Rain
Member
- Jul 19, 2019
- 29
I'm getting ready. Does anyone have a checklist they can share with me. I can't think clearly enough and I don't want to leave anything undone. Not that it would matter. I used to be a writer, but I can't even write a note. I don't even know what to say. There's so much to say and I've been crying it out loud for years and begging for help. My own mother ignores me when I cry. My crying annoys her and she can't stand it. I tell her maybe if she came to me and tried to soothe me or comfort me the crying would stop. I think I have severe borderline personality. I'm don't see hope healing from this and I am in a lot of pain. Too much detail to write but the last three years have been a living nightmare. I don't even know what I'm asking right now. I just need someone to see this, I'm in so much pain. I want to be at peace, I don't want to die. I want to live. I don't know if I can hold on any longer. At this point it's me living with my mom who hates me and I can't leave because I'm on disability and don't have enough money to support myself. I should have married when I was 25. I should have a husband and family of my own to love.

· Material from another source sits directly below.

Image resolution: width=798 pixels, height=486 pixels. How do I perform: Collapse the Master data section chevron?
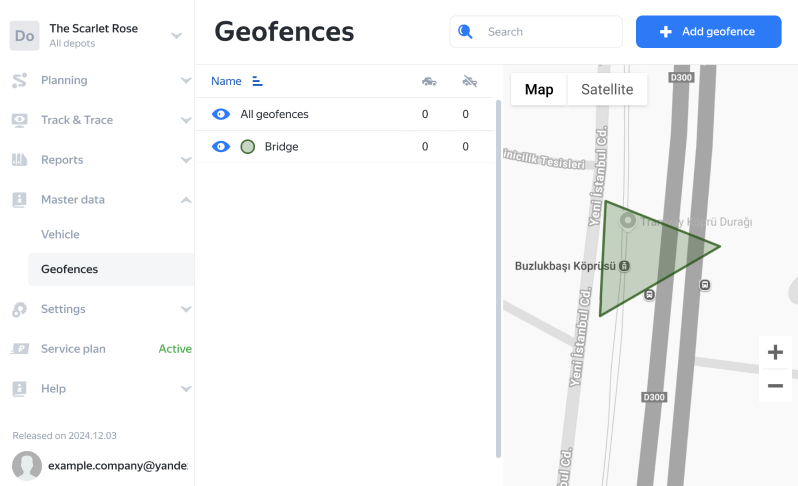coord(186,200)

But I chased after a boy who didn't love me back and never wanted me and missed the good one. Now I'm 11 years older and the borderline is getting worse. I don't feel I can heal this level of pain. I'm gonna end up hanging myself, seems quick and painless right? I hope. I find peace in knowing I have my plan. But not in the other things...making sure everything is in order. I should cash out my retirement and give it away, but to who? Maybe my nephew. I need the pain of my mother to end. Even if I did move out it would haunt me the rest of my days the evil she portrayed to me the last three years. The lack of love is what's killed me.